Records provided:
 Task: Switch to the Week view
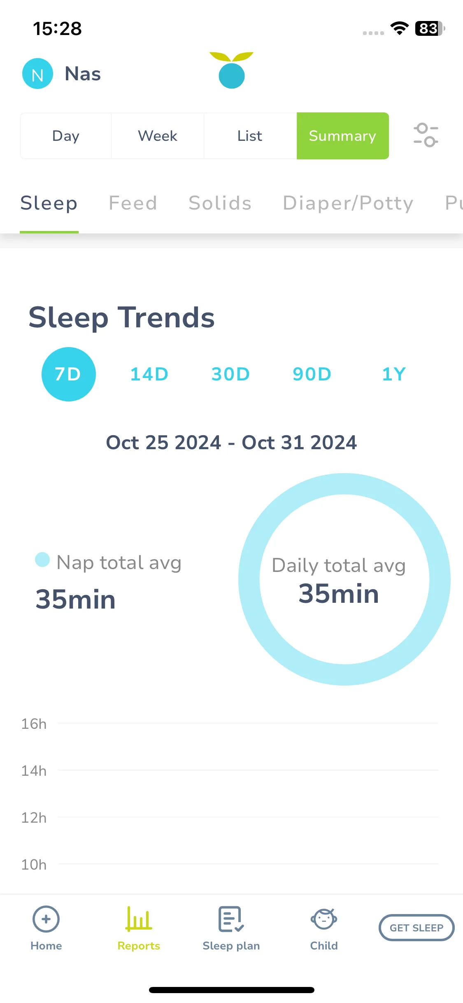pyautogui.click(x=158, y=136)
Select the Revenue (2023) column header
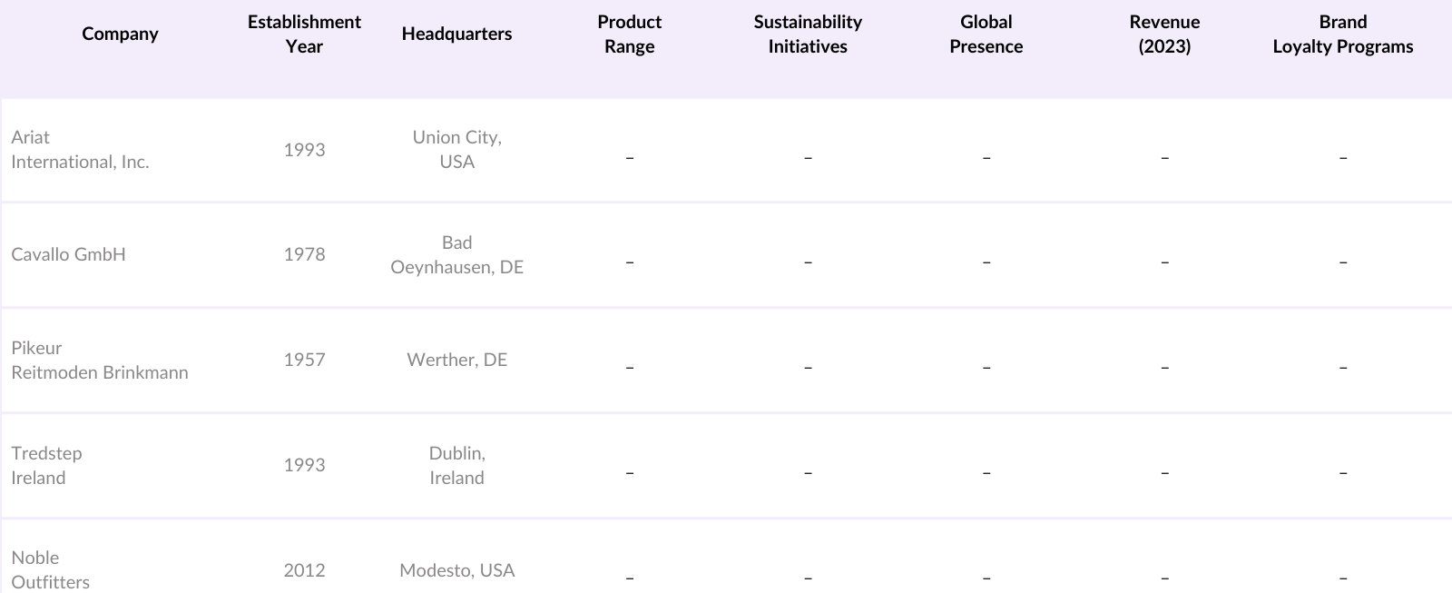Image resolution: width=1452 pixels, height=593 pixels. (1164, 34)
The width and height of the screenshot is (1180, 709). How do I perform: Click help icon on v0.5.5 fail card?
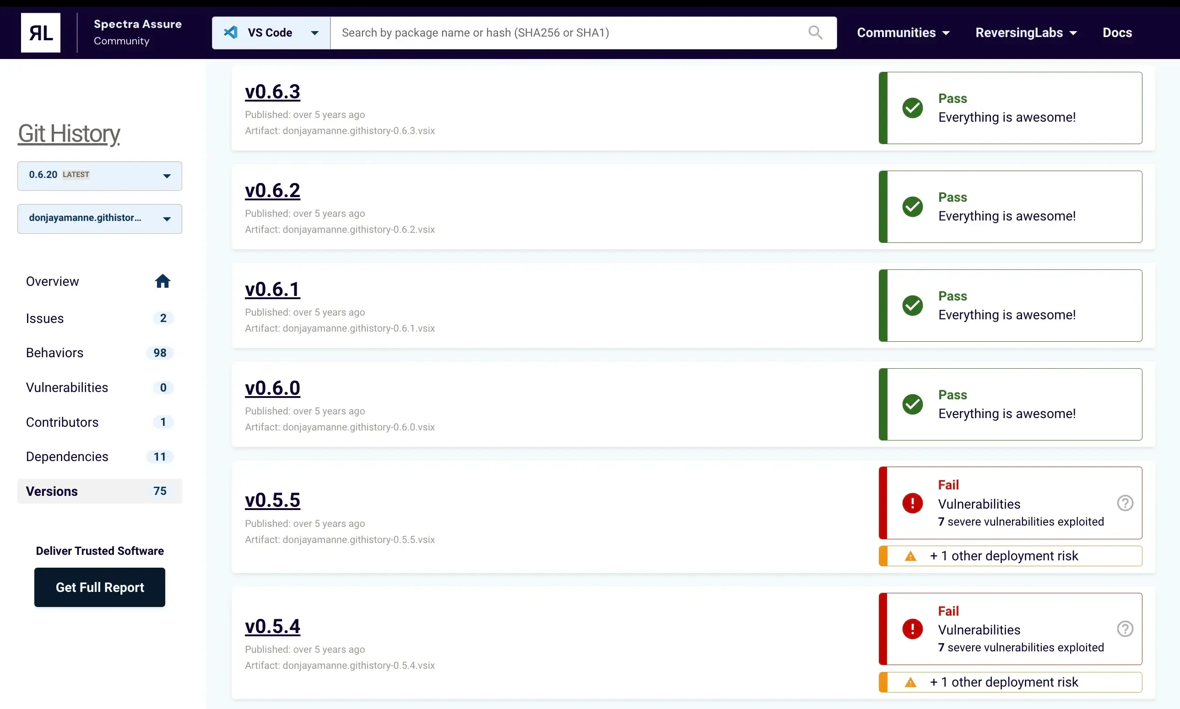[x=1125, y=503]
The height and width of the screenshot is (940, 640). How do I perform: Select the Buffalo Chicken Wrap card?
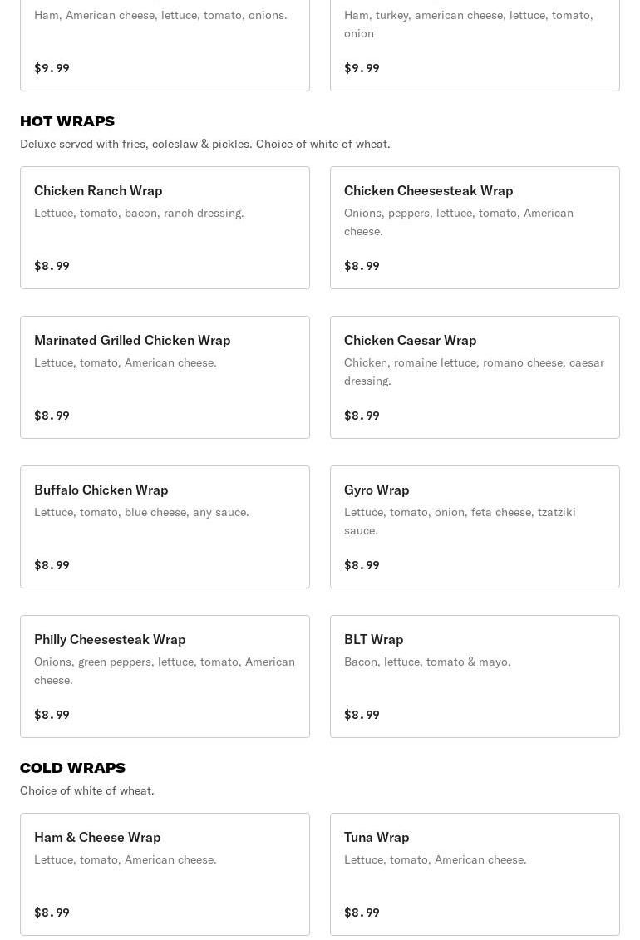[x=165, y=526]
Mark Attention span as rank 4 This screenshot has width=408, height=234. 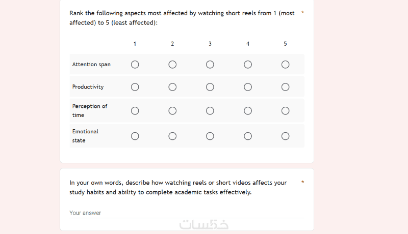tap(248, 65)
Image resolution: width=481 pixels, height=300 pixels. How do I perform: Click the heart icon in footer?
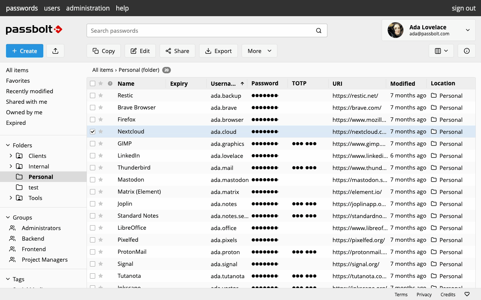coord(467,294)
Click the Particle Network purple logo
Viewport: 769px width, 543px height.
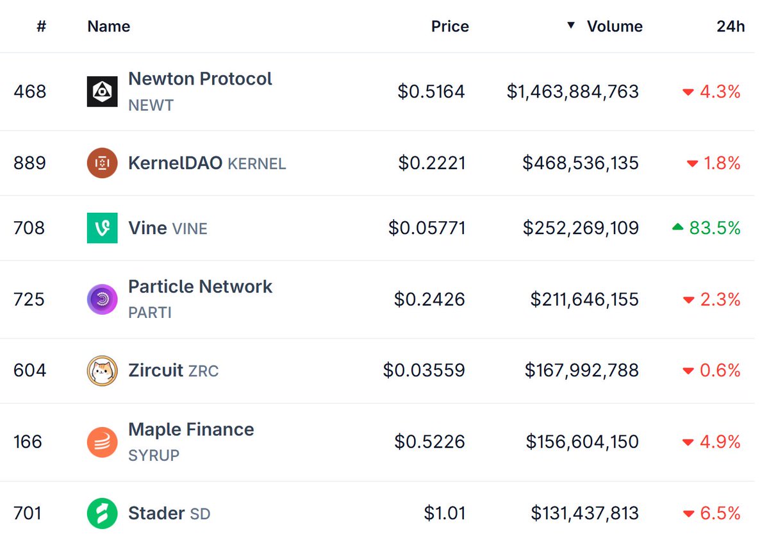[102, 299]
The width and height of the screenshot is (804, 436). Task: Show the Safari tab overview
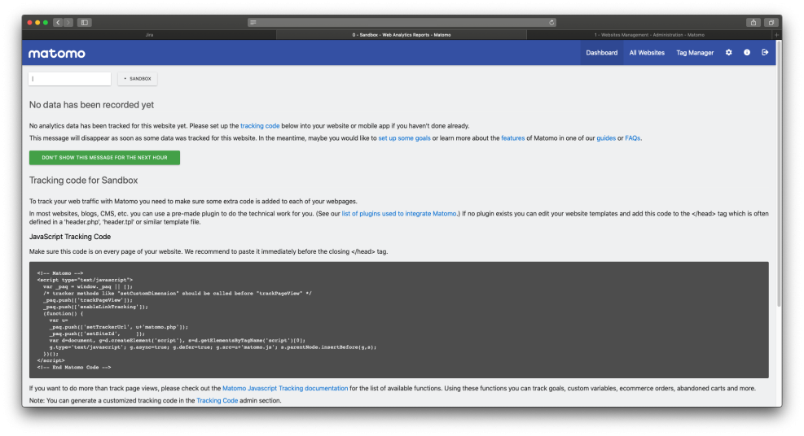[771, 22]
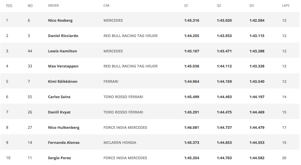Click McLaren Honda car name

point(120,143)
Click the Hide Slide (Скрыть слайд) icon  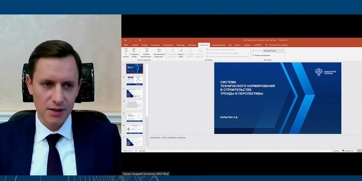(180, 53)
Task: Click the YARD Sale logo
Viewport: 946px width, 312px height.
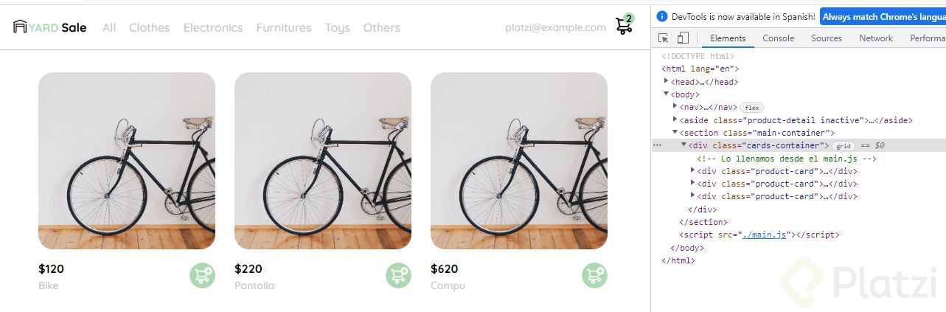Action: (50, 27)
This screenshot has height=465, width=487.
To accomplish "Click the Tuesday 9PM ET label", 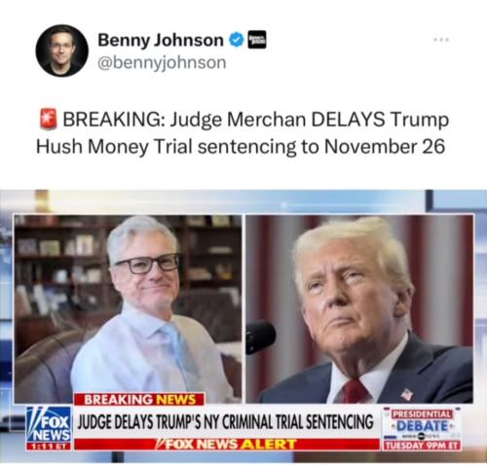I will click(x=422, y=446).
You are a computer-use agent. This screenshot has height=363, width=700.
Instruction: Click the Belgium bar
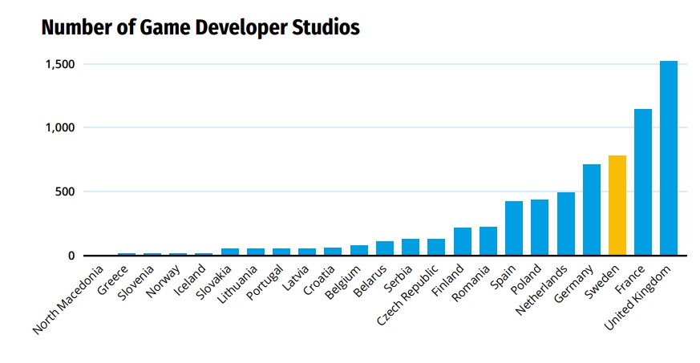coord(359,250)
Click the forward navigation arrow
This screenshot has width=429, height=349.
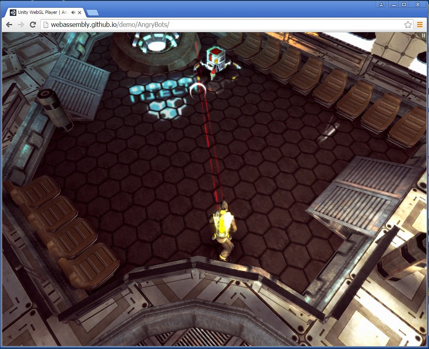[20, 24]
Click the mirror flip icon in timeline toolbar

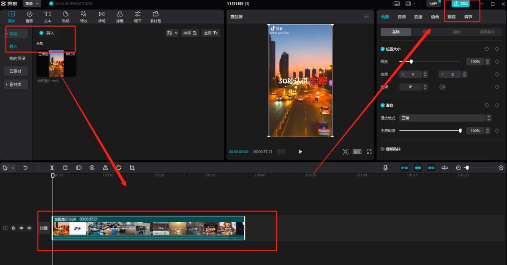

What you have to do:
Gather every line in the items above that contains the word "Viewport", treating uppercase and lowercase as different.

Exercise result:
Viewport: 769px width, 543px height.
Viewport: 946px width, 312px height.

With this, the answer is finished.